### DESCRIPTION OF THE TASK
Each line below should be retyped exactly, with no pictures.

EXERCISE INPUTS START

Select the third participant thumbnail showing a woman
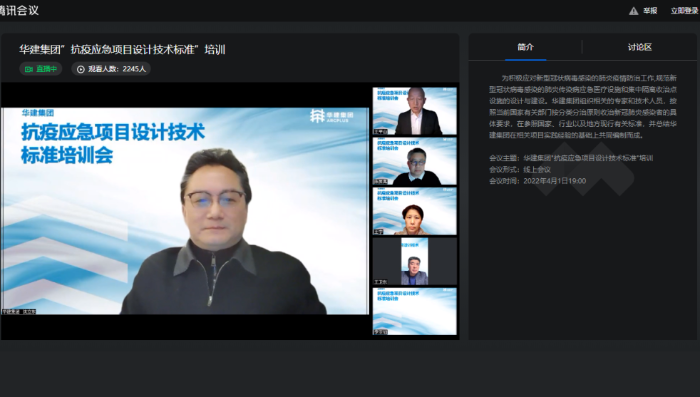click(415, 211)
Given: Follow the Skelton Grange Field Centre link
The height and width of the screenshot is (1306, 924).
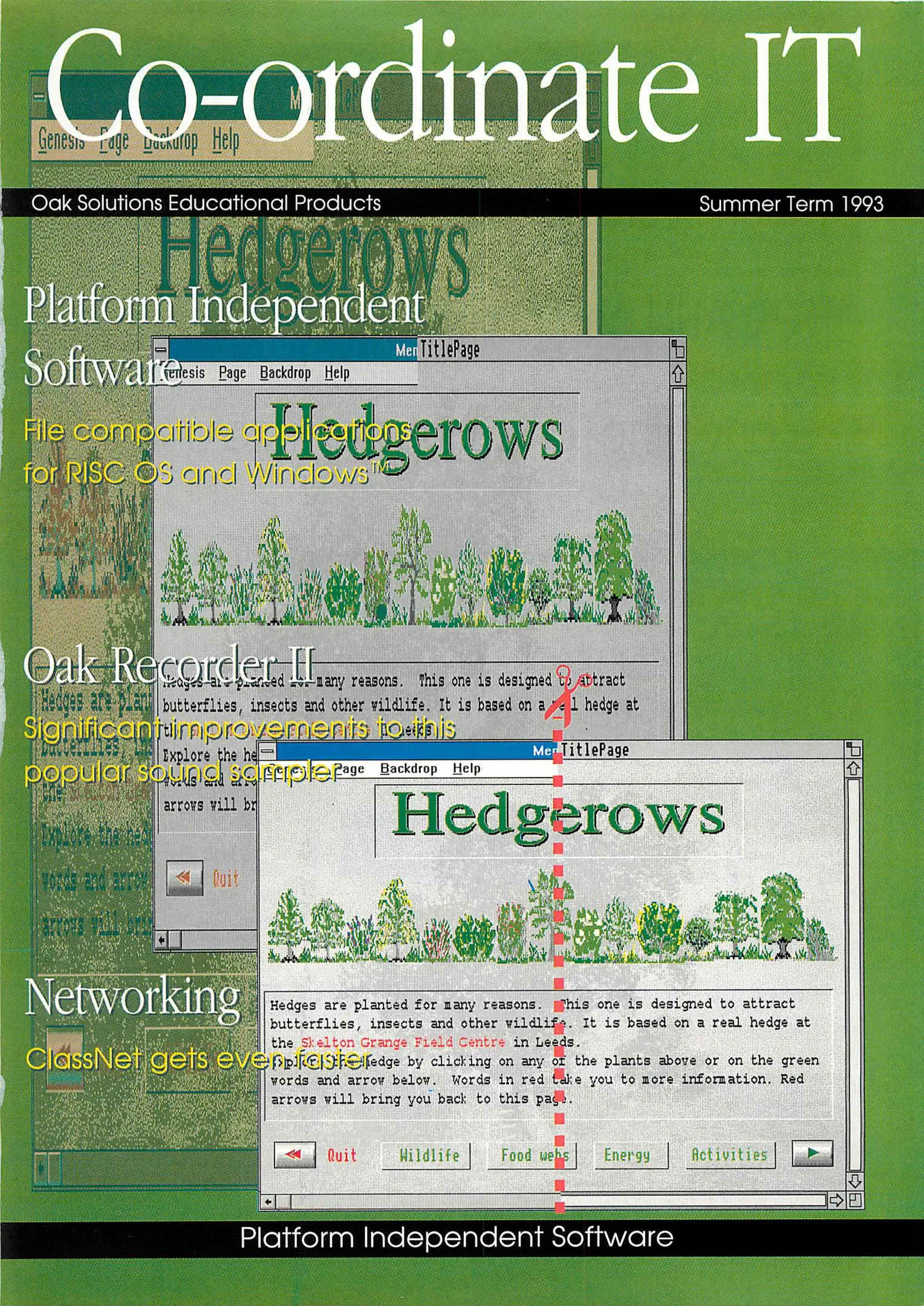Looking at the screenshot, I should pyautogui.click(x=403, y=1042).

EXERCISE INPUTS END

### RESPONSE TO THE TASK
Select the third participant thumbnail showing a woman
click(415, 211)
Given: Follow the Skelton Grange Field Centre link
The height and width of the screenshot is (1306, 924).
Looking at the screenshot, I should pyautogui.click(x=403, y=1042).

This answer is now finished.